Step 1: Start with the Input folder - Follow the steps inside the folder E-OBS-Data/E-OBS_DATA.txt
Step 2: Computation of climate indices - Use Code/Climate Indices/ (all the Rscript). To use DroughtIndices_1.R and DroughtIndices_2.R first compute potential evapotranspiration using PET.R
Step 3: Output produced would be similar to output of Output/ClimateIndices/Climateindices.mat
Step 4: Produce the figure 2 shown in manuscript to compare the output
Step 5: Correlation matrix computation - Code/Correlation/corrplot.m (load the climate indices computed that is Climateindice.mat). Use the code to produce the output similar to Output/Correlation/correlationvalues.mat.
* Abbreviation for variables in correlationvalues.mat - rhioj & pvai1j (i is for Pearson, Kendall and Spearman (1,2, and 3 respectively) & j is for months). Further rho is for correlation and pval is for significance. Results produced will be similar to figure 3 of the manuscript.
Step 6: To do the trend analysis run the Code/Mann-Kendall & Sens Slope/Mann_Kendall_Sens_Slope.R. 
Step 7: Output produced from the code is saved as a text file in Output\Mann-Kendall & Sens Slope\Mann_Kendall_Sens_Slope.txt.
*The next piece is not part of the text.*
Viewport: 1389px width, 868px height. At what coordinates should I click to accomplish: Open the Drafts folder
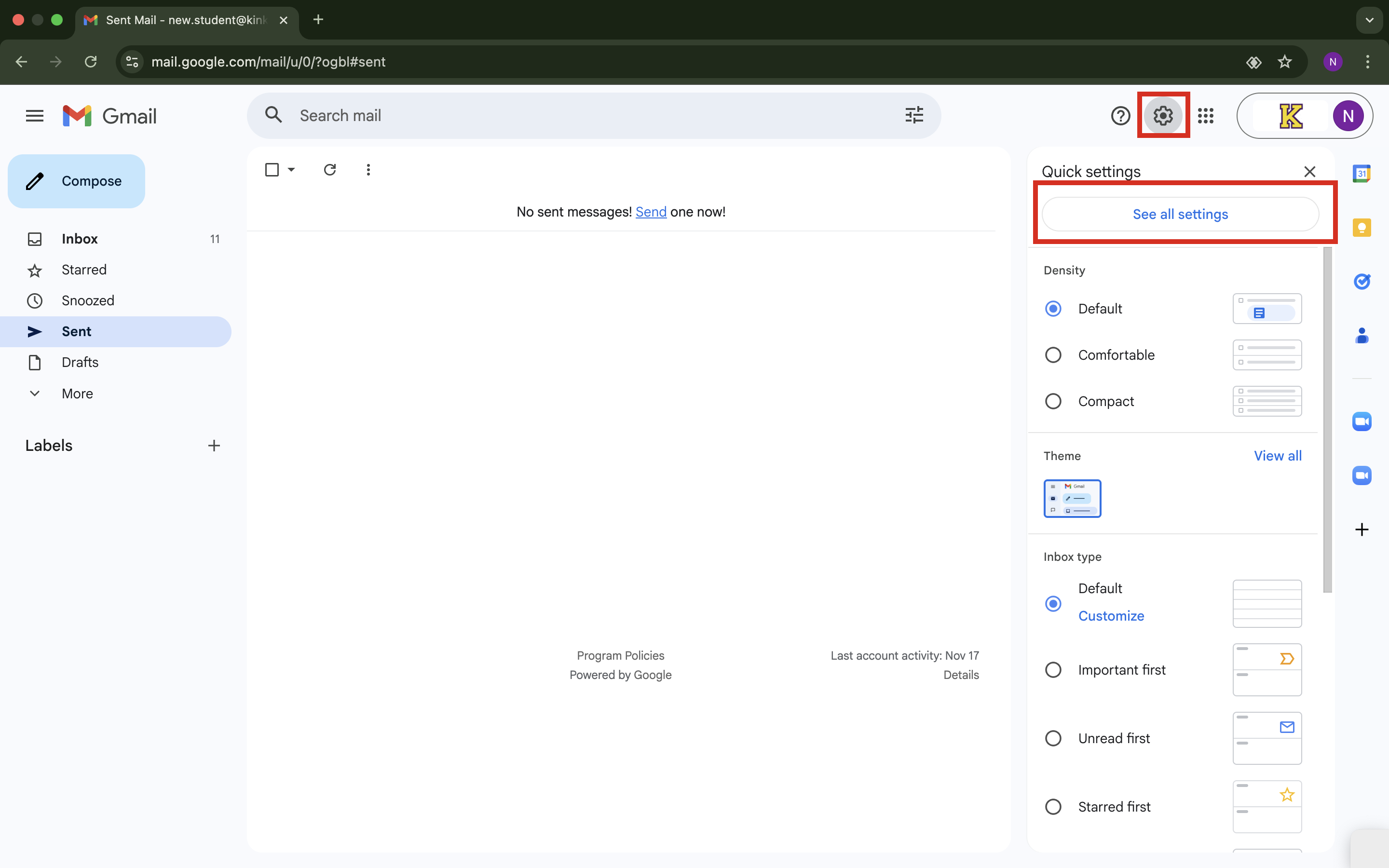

For each 72 indices and each month it is stored seperately. There are 3 columns arrranged in order of mann-kendall (Z value) to determine increasing or decreasing, Sen's slope value (% change per month), Significance level. There are 258735 values which are equivalent to 705x367 (latxlon) for European continent. Results produced will be similar to figure 5 and 6 of the manuscript.
Step 8: To produce figure 4 and 7, do the statistical analysis on the obtained value from the Output\Mann-Kendall & Sens Slope\Mann_Kendall_Sens_Slope.txt.